The Healthy Climate Alliance has a bold and achievable plan to return the global climate to the conditions our great-grandparents enjoyed at the dawn of the 20th century. They want to do it by 2050, using a combination of carbon-removal technologies and natural systems to pull carbon dioxide out of the air and store it in construction materials, the bottom of the oceans, and through other economically viable programs. This is a hopeful and positive view of humanity’s ability to respond to the economic consequences of climate warming that can be added to the well-established, but limited, potential of reducing carbon emissions. The two, reductions and removal of carbon, are tools for managing climate conditions. We asked Peter Fiekowsky, founder of the Healthy Climate Alliance, to join us for the first of several conversations on the June 11, 2018, Earth911.com podcast.

Peter Fiekowsky, Healthy Climate Alliance

Listen to the interview segment of Earth911.com’s Sustainability in Your Ear podcast.

Mitch Ratcliffe: Welcome back to Sustainability in Your Ear, the Earth 911 podcast. I’m Mitch Ratcliffe, and today on our interview segment we’re joined by Peter Fiekowsky, who is an entrepreneur and physicist and started the Healthy Climate Alliance. The Healthy Climate Alliance is a nonprofit organization working with climate actors, people in the community, business leaders, policymakers, activists, scientists, communicators, and other people who have a stake in the future, to bring the idea of restoring a healthy climate into the global conversation.

I met Peter recently at the Earth Day gala event. He walked up and just started talking to me about the fact that we can fix the world. So, Peter, I was stunned by the fact that things aren’t hopeless. You didn’t start off by telling me the world was going to end, you started off telling me we could have a better world. Tell us about the Healthy Climate Alliance.

Peter Fiekowsky: The Healthy Climate Alliance is committed to the fact that we can reverse global warming and restore the climate, and restoring the climate means going back and giving our children the climate that our grandparents had.

Mitch Ratcliffe: And in what timeframe? Because that’s the surprising thing to me.

Peter Fiekowsky: We use the number, the year 2050.

Mitch Ratcliffe: We’re talking 32 years from now we can get back to our grandparents’ environment?

Peter Fiekowsky: That’s right. That’s right. I can tell you more about how we picked the year 2050.

Mitch Ratcliffe: Yes, please do.

Peter Fiekowsky: Okay. Well, I’m a physicist and an engineer and entrepreneur. The way we do things in engineering is someone tells us “Here’s what I want. I need a machine that does this, a factory that does that, a house that does this other, and I need it by Thursday or next year or next century. You design it.” And so, when we went out looking at how do we restore the climate, the first thing we have to say is “What does that mean, and by when do we want to do it?” And so, I’m going to dive into our history a little bit. The way I got into restoring the climate is for 30 years I was advocating as a volunteer for poverty issues. I went to Congress and we got Congress to fund fantastic things, immunizing all the world’s kids, giving AIDS treatment for people, leading to the end of, it’s now looking like the end of AIDS in another few decades.

Recorded data:
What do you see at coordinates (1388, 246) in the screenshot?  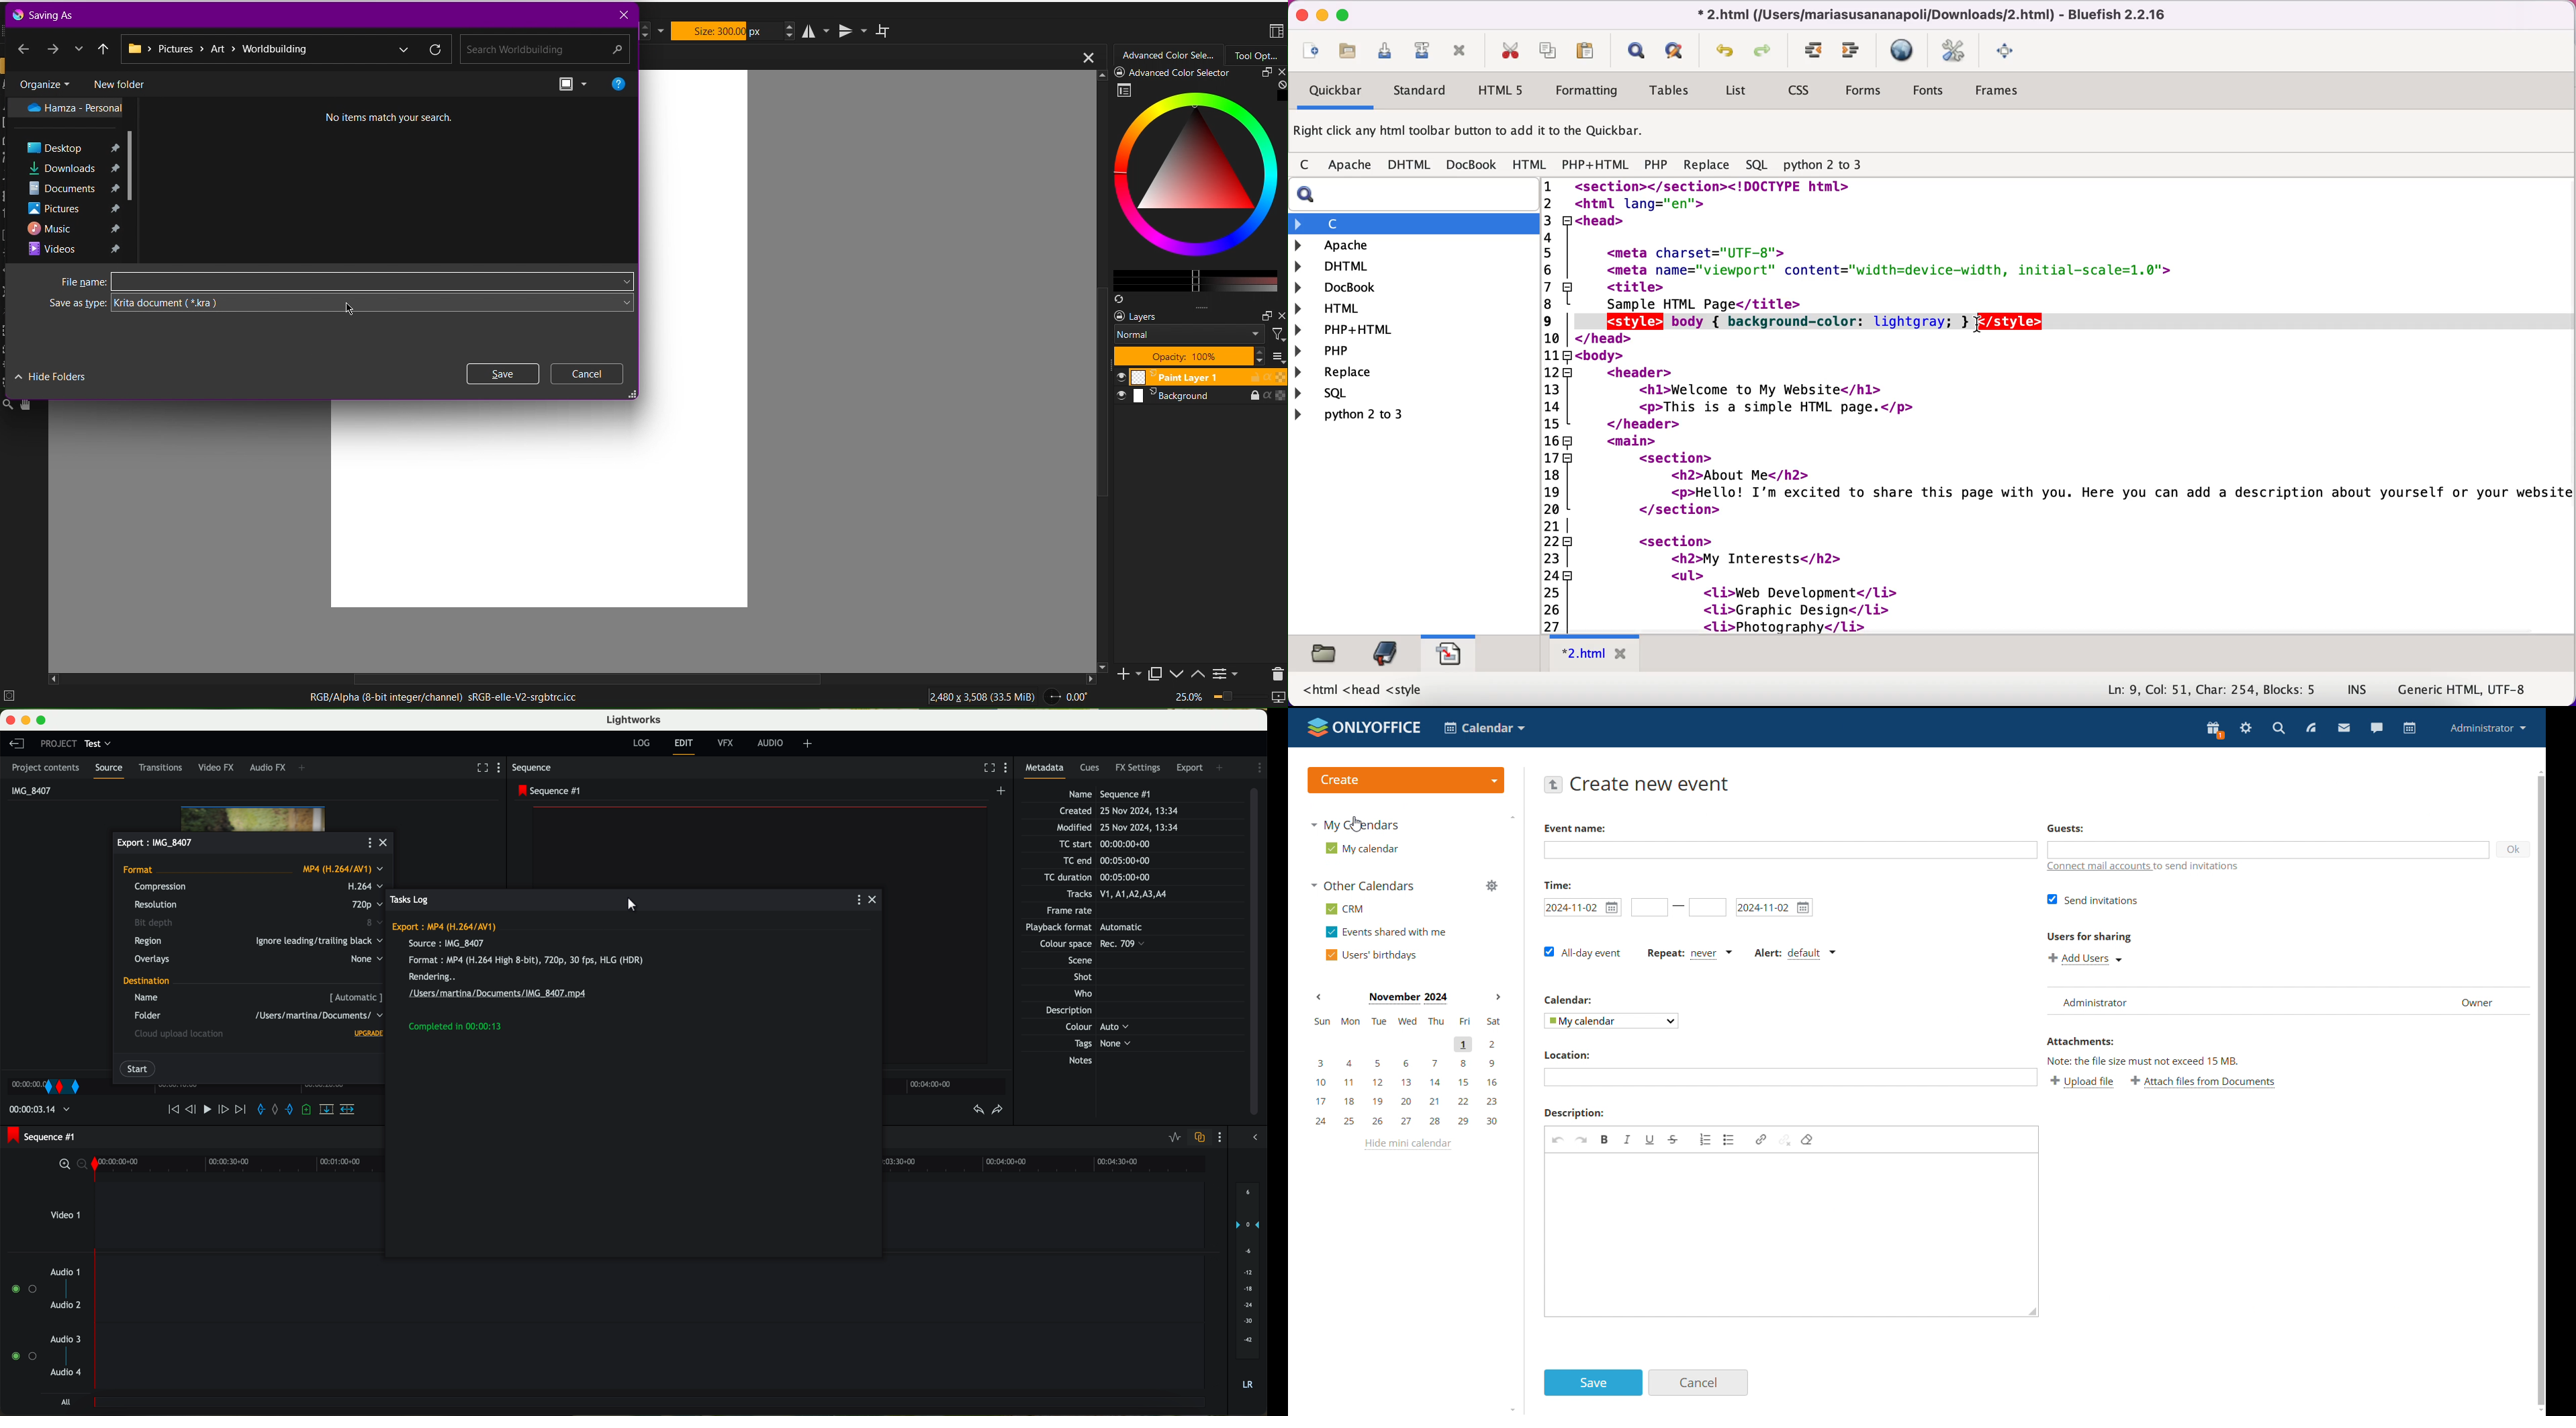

Exercise prompt: Rewrite the stretch of the Healthy Climate Alliance interview from "Mitch Ratcliffe: Yes, please" through "another few decades.", swapping "physicist" for "chemist".

Problem solution:
Mitch Ratcliffe: Yes, please do.

Peter Fiekowsky: Okay. Well, I’m a chemist and an engineer and entrepreneur. The way we do things in engineering is someone tells us “Here’s what I want. I need a machine that does this, a factory that does that, a house that does this other, and I need it by Thursday or next year or next century. You design it.” And so, when we went out looking at how do we restore the climate, the first thing we have to say is “What does that mean, and by when do we want to do it?” And so, I’m going to dive into our history a little bit. The way I got into restoring the climate is for 30 years I was advocating as a volunteer for poverty issues. I went to Congress and we got Congress to fund fantastic things, immunizing all the world’s kids, giving AIDS treatment for people, leading to the end of, it’s now looking like the end of AIDS in another few decades.